PASSAGE SHOWN:
Electronics > Beginners
Transformer voltage for dual power supply (+12V / -12v)
IanB:
--- Quote from: drussell on August 25, 2018, 06:09:23 pm ---Well, that depends on how beefy the transformer is, of course. :)
--- End quote ---
It kind of does, but since the design is apparently going to use a simple LM317 regulator we already can have a good idea of the operating parameters. People often get very optimistic about how much current is reasonable for an LM317 supply. I would say 500 mA is nicely within a safe and reasonable operating area.
--- Quote ---If the OP wants, say, 1 amp and the transformer only puts out 12.0 volts AC at the 1 amp (plus whatever is needed to account for losses) load, then it is going to be right on the edge. If it is a nice beefy 100 VA torroid or something, though, it is bound to have plenty of oomph left with a couple of typical 1A or 1.5A regulators on it.
--- End quote ---
IMHO, a 12 V, 12 VA transformer cannot be made to produce a 12 V, 1 A linear power supply. More generally, you cannot reasonably design for the same DC output voltage as the AC input voltage. The AC input voltage needs to be higher than the DC output voltage to allow proper regulation and ripple rejection.
belzrebuth:
The transformer is rated for 3.5A and it ouputs 12.9V unloaded.
Could I use a simple high wattage resistor as a load load directly to the AC?
I could load each 12V winding with say a 5 Ohm 100W resistor to see how much the AC voltage drops under load.
Or I could use 2 bridge rectifiers, a capacitor and 2x 12V DC bulbs one for each winding to test the (somewhat loaded) unregulated DC voltage.
Then I could subtract 1.5V from that voltage (for the LM317/337) and see what I'm left with..
I don't have any big capacitors here and I won't be having any until Monday so I can't directly test the power supply since the PCB is unpopulated atm.
Zero999:
--- Quote from: belzrebuth on August 25, 2018, 06:56:28 pm ---The transformer is rated for 3.5A and it ouputs 12.9V unloaded.
Could I use a simple high wattage resistor as a load load directly to the AC?

DATA ROWS:
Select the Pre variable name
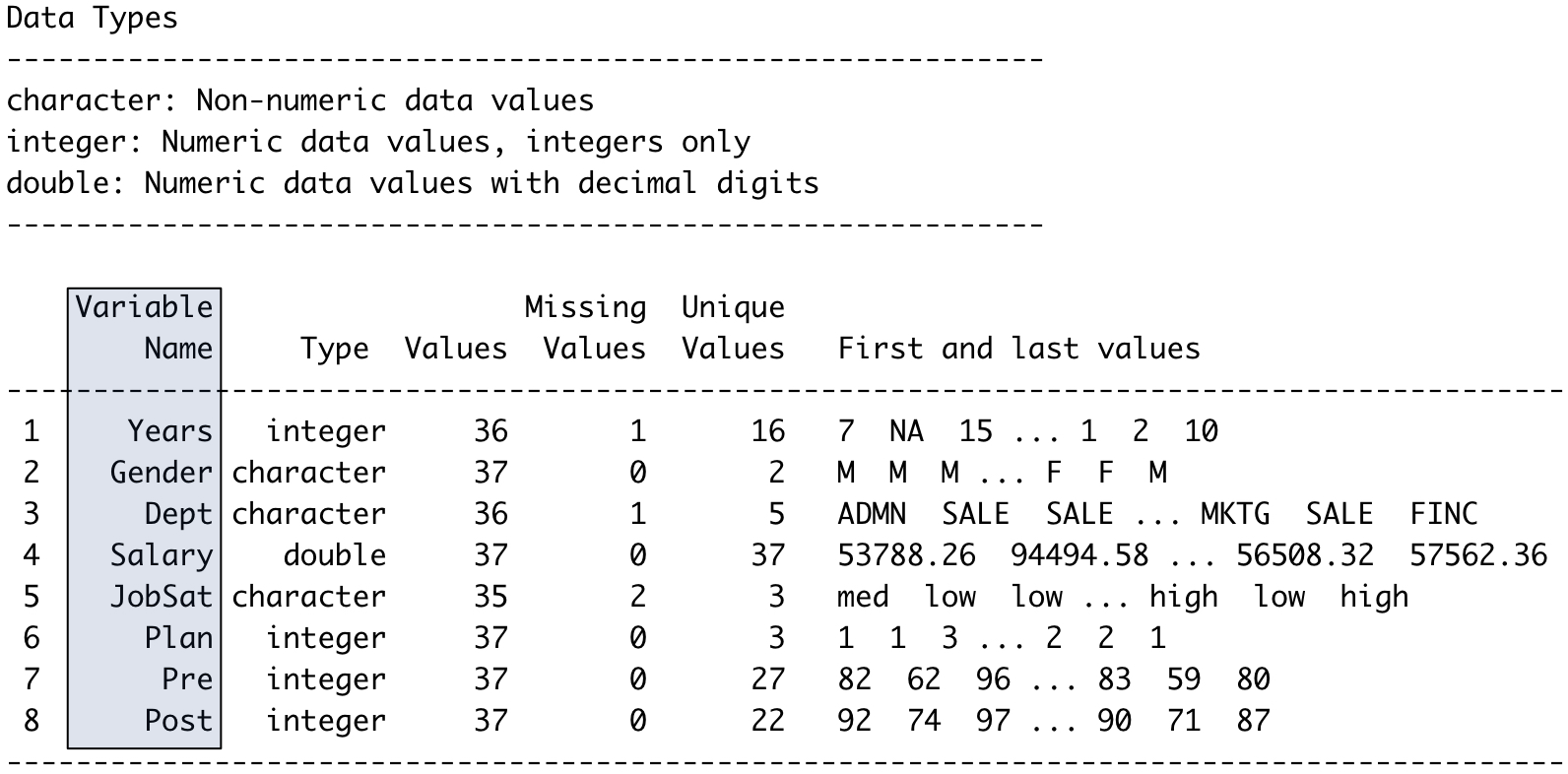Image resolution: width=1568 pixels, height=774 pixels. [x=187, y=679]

==

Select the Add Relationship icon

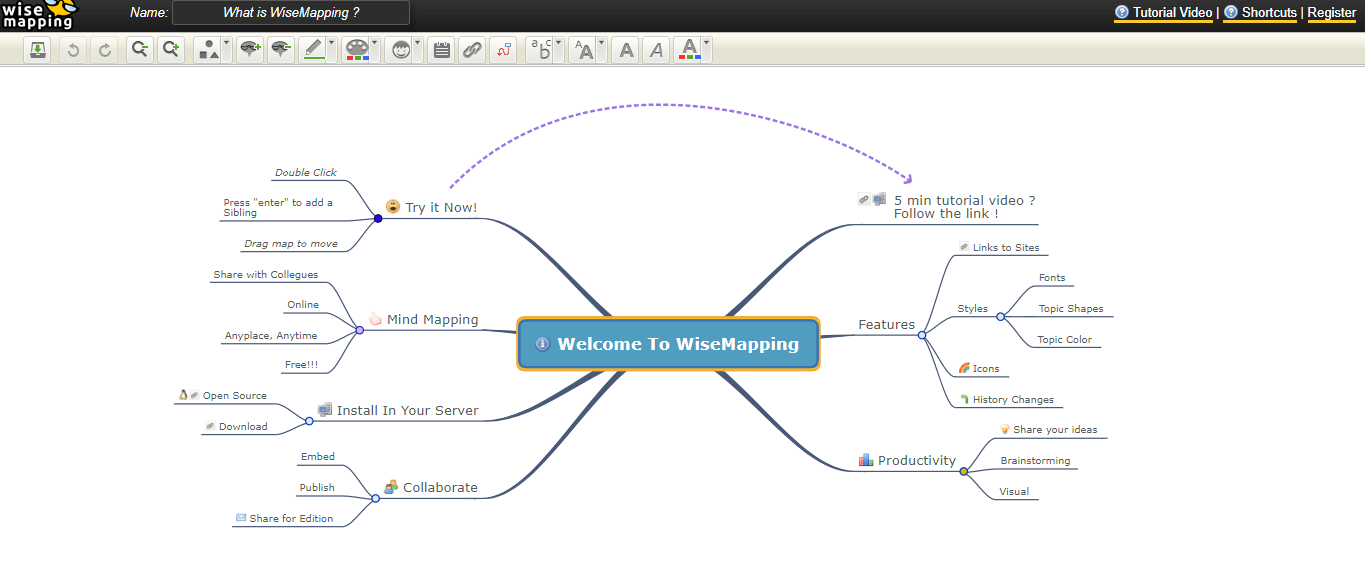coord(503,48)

PARTS OF THE EXERCISE:
(a) In the forum thread on transformer voltage, what current does IanB consider safe and reasonable for an LM317 supply?
(b) Rewrite the forum thread between "--- Quote ---If" and "and ripple rejection.", inclusive, substituting "hefty" for "beefy".

ANSWERS BY TASK:
(a) 500 mA

(b)
--- Quote ---If the OP wants, say, 1 amp and the transformer only puts out 12.0 volts AC at the 1 amp (plus whatever is needed to account for losses) load, then it is going to be right on the edge. If it is a nice hefty 100 VA torroid or something, though, it is bound to have plenty of oomph left with a couple of typical 1A or 1.5A regulators on it.
--- End quote ---
IMHO, a 12 V, 12 VA transformer cannot be made to produce a 12 V, 1 A linear power supply. More generally, you cannot reasonably design for the same DC output voltage as the AC input voltage. The AC input voltage needs to be higher than the DC output voltage to allow proper regulation and ripple rejection.